Suddenly, Maggie’s face clears. I ask if she would like to put on her socks now. “Of course!” she answers disdainfully, mystified by all the fuss. Maggie bends over like the girlish tennis champ she once was, neatly pulling on her crew socks. She offers a papery cheek to Peter, who kisses her and tells her he loves her. Peter and I confer about time, calibrating how long his respite will be. Then we are off.

“Do you know that man?” Maggie asks as we head down toward the bay.

“Yes,” I tell her, as I do every time. “He is your husband and you have three children together. He is a good man.”

“Is he?” she remarks dubiously.

Maggie searches for lost phrases to tell me about Peter’s temper and the many people who break into the house, invisible to all but her. She wishes they would leave her alone. One of the women seems to be having an affair with the man who used to be her husband. Vaguely uneasy, I wonder if she is referring to me because I have defended the man who frightens her.

“Your mind is playing tricks on you again,” I say. 

But is it? Maybe Peter mistreats her while the rest of us admire what a rock he is. How do I know what really goes on? I can barely stand to be there two hours a month without fantasies of mercy killings. He is there always, a stalwart man whose heartbreak and frustration simmer just below the surface. It doesn’t take much to drive a person from decency to desperation. Even my own father—the most mild-mannered and generous of men—once stood over my bedridden, demented grandmother with a pillow. What if my mother had not opened the door when she did?

I half-listen to Maggie’s halting stream of consciousness. When she fumbles with the door lock to unroll the window, I curse myself for bringing the car without the automatic controls. Some time ago Peter told me that Maggie had tried to throw herself out of the car when he was driving. Was she confused, psychotic, or lucidly suicidal? It might have been the sanest calculation imaginable. She’s never tried again.

As Maggie alternately weeps, then brightens, in the front seat beside me now, I wonder if I should call their son again, or if I will know when it is time to alert Adult Protective Services. But nothing is really different in this monotonous descent into hell except that I have deigned to pay a call.

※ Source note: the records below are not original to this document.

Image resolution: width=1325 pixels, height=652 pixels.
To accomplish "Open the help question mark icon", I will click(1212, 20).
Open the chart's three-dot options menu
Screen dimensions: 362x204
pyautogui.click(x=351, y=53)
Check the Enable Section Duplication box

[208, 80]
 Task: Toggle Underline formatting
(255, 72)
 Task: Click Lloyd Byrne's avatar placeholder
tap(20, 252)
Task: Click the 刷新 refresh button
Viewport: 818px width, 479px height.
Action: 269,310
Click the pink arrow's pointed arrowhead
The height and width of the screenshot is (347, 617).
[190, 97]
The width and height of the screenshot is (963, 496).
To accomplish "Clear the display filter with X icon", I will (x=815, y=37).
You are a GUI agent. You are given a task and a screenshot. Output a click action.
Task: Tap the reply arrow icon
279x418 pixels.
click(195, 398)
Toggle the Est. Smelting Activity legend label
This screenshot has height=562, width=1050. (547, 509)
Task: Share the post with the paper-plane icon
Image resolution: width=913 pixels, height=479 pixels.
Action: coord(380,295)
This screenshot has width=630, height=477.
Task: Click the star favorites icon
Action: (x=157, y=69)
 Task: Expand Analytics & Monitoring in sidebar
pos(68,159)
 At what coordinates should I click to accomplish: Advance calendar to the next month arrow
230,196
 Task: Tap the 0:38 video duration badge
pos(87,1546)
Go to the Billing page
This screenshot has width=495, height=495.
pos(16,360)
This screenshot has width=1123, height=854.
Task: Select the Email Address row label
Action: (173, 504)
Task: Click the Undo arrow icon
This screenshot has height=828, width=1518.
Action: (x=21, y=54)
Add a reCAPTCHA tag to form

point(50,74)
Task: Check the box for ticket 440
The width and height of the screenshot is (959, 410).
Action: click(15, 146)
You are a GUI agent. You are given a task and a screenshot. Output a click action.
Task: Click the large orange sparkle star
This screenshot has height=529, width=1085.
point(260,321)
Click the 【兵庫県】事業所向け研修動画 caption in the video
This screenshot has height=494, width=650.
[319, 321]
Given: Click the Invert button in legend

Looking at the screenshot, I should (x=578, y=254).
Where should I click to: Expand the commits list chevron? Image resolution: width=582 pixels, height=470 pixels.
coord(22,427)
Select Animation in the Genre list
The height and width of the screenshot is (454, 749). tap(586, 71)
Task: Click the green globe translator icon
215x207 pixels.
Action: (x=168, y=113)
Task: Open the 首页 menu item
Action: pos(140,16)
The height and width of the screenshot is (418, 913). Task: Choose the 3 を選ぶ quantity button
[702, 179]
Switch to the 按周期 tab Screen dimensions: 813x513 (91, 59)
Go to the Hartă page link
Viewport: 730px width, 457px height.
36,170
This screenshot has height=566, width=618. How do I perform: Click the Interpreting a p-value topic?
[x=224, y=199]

The salt air soothes us both. Maggie grew up in a fishing village, and each bayside stroll returns her to herself with the calming tides of home. Her stride is brisk and steady even though she cannot grasp my words or find her own. I take Maggie’s elbow in a companionable gesture, a little out of fear that she might veer suddenly into the water, but mostly out of gladness that at least I can do this.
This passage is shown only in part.